**Goal:**
Reproduce the section of the sonnet discussion below that runs from "My view of them" up to and including "is now 2am.", keeping every word and mark unchanged.

**Selected extract:**

Might I ask if this sonnet is a favorite of yours? I can't say it's ever stood out for me, at least until now. I can say that some of the lines sing ("Lean penury within that pen doth dwell!").

My view of them has changed, probably after I did make the effort of reading the whole lot. I used to think it was important to understand that #18 is addressed to a man. Now, I really don't think it matters. I'll add a bit more when I'm more awake . . . it is now 2am.


For #18, one could reply by asking why its being addressed to a man matters, turning the question round, but I think a better reply is to say that demanding the reader understands the sex of the person addressed can distract us from what the poem is really saying. Calling the beloved B, we know that B will fade and die like the summer. But B lives forever in the poem. More important for the reader is to understand that "this" of the last line means the poem that is being read. Of course, if you read all the sonnets, you'll get this anyway, because it is a recurring theme, "that eternity promised by our ever-living poet", but as you say, few do, and then it must be found in the poem itself. But the point surely is that it can be found in the poem, and finding it is the most important thing.

**Source material:**
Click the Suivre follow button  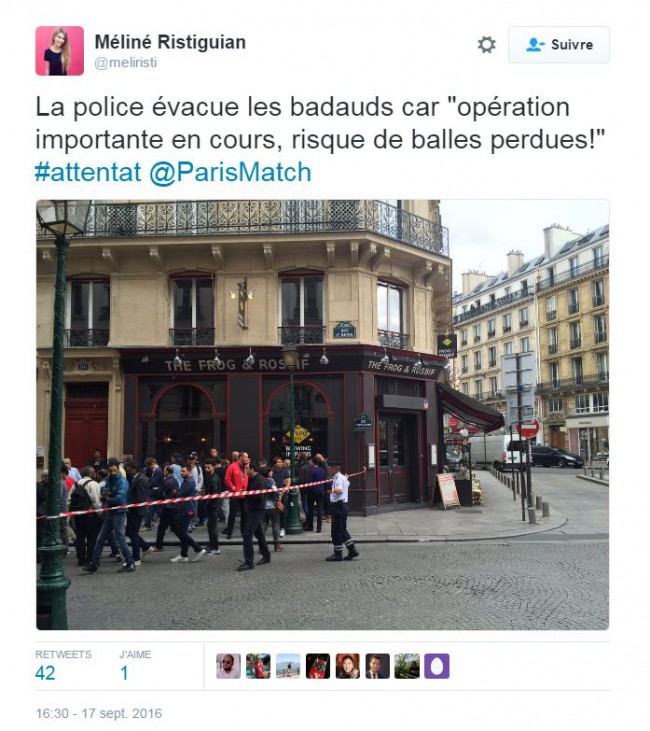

**Solution for this problem:**
My view of them has changed, probably after I did make the effort of reading the whole lot. I used to think it was important to understand that #18 is addressed to a man. Now, I really don't think it matters. I'll add a bit more when I'm more awake . . . it is now 2am.